- ACTIVITY -
Could you repeat, word for word, only the lines from the one containing "Where should I click to: Toggle" through the final line of the records below?

- DATA EXTRACT -

· · · · · · ·

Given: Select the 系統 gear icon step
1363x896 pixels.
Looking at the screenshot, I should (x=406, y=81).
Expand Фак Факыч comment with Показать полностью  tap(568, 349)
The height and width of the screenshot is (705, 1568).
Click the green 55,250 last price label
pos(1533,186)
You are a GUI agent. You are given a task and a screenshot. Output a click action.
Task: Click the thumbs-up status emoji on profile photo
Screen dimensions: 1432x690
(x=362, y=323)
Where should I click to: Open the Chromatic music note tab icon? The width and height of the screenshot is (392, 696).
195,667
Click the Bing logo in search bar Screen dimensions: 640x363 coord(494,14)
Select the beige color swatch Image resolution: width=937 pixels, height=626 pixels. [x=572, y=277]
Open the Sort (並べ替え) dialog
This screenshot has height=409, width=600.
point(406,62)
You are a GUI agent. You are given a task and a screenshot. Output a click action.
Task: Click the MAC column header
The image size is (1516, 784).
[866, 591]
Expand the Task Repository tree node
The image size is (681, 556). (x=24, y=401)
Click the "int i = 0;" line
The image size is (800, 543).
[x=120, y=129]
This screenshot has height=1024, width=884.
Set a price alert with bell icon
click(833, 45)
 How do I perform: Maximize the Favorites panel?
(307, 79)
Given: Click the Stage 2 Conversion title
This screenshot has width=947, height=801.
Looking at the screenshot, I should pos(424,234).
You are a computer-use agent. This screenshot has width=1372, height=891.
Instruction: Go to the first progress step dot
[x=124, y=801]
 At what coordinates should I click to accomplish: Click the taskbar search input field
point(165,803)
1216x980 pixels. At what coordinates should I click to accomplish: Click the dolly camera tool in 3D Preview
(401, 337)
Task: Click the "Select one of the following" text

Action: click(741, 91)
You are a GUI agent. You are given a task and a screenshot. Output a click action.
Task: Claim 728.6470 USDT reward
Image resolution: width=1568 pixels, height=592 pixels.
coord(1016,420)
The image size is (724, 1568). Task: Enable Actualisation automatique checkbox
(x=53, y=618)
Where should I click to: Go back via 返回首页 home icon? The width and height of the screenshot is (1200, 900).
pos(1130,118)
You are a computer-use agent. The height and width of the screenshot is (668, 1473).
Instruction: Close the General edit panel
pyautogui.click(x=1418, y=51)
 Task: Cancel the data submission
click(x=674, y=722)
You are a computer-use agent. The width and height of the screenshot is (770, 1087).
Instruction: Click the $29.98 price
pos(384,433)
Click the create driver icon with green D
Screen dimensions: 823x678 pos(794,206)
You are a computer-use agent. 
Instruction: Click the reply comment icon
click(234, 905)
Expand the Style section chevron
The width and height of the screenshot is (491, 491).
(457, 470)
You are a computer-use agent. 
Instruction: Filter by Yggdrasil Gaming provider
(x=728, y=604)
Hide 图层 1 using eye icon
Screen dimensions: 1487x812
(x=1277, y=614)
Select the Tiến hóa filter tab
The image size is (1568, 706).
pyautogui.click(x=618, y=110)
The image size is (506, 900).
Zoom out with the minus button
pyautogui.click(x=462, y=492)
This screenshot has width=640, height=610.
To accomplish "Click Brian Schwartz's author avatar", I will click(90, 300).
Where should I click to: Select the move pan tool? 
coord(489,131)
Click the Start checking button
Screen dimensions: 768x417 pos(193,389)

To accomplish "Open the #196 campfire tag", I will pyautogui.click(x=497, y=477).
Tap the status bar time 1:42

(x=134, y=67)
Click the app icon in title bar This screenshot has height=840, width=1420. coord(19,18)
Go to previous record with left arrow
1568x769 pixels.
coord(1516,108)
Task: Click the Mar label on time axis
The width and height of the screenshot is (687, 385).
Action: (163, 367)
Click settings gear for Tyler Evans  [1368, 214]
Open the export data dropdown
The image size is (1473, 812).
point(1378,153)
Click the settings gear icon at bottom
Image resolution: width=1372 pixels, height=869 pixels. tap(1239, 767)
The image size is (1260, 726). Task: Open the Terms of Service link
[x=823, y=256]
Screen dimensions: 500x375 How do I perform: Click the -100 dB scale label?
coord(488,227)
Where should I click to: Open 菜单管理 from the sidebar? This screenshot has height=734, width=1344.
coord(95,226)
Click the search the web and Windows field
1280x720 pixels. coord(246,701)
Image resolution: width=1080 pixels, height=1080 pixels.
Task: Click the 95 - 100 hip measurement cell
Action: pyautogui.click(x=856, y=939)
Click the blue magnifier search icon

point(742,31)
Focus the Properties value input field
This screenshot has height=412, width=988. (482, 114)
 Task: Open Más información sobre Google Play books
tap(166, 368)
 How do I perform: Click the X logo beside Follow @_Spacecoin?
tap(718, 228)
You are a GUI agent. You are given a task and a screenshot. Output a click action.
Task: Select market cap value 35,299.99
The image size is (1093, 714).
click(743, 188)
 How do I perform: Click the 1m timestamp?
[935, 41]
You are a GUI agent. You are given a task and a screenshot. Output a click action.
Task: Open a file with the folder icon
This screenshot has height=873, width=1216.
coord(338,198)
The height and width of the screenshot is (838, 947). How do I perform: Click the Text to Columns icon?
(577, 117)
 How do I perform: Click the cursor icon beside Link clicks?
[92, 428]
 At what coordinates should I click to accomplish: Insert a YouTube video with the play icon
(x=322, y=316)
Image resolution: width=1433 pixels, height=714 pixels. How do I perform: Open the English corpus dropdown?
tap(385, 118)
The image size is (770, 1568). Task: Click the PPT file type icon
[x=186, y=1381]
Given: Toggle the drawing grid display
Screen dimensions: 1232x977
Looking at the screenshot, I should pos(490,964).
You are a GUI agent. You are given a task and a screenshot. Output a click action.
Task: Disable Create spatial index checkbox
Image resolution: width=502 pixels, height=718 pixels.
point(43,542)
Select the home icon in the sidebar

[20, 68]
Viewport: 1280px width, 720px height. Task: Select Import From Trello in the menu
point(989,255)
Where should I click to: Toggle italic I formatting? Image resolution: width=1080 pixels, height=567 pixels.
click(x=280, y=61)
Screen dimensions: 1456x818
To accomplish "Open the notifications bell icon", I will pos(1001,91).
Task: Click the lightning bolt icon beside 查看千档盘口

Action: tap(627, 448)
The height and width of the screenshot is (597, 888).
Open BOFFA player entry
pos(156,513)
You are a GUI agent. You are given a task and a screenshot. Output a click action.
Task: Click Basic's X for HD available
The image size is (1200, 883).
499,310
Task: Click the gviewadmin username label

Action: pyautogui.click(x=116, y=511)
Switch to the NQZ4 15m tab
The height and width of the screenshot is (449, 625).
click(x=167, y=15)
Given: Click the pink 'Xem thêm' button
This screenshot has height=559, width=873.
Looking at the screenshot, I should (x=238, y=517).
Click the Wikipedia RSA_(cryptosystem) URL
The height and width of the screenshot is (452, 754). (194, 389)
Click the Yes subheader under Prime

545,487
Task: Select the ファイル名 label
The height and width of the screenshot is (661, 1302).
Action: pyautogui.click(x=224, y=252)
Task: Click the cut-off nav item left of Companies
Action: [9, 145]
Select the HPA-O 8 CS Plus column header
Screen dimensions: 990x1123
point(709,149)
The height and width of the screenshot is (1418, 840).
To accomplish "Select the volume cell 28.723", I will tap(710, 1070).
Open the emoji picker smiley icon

· · · · · · ·

- EXERCISE RESULT -
Where should I click to: Toggle italic I formatting? Image resolution: width=1080 pixels, height=567 pixels.
click(x=280, y=61)
Screen dimensions: 1456x818
To accomplish "Open the notifications bell icon", I will pos(1001,91).
Task: Click the lightning bolt icon beside 查看千档盘口

Action: tap(627, 448)
The height and width of the screenshot is (597, 888).
Open BOFFA player entry
pos(156,513)
You are a GUI agent. You are given a task and a screenshot. Output a click action.
Task: Click Basic's X for HD available
The image size is (1200, 883).
499,310
Task: Click the gviewadmin username label

Action: pyautogui.click(x=116, y=511)
Switch to the NQZ4 15m tab
The height and width of the screenshot is (449, 625).
click(x=167, y=15)
Given: Click the pink 'Xem thêm' button
This screenshot has height=559, width=873.
Looking at the screenshot, I should (x=238, y=517).
Click the Wikipedia RSA_(cryptosystem) URL
The height and width of the screenshot is (452, 754). (194, 389)
Click the Yes subheader under Prime

545,487
Task: Select the ファイル名 label
The height and width of the screenshot is (661, 1302).
Action: pyautogui.click(x=224, y=252)
Task: Click the cut-off nav item left of Companies
Action: [9, 145]
Select the HPA-O 8 CS Plus column header
Screen dimensions: 990x1123
point(709,149)
The height and width of the screenshot is (1418, 840).
To accomplish "Select the volume cell 28.723", I will tap(710, 1070).
Open the emoji picker smiley icon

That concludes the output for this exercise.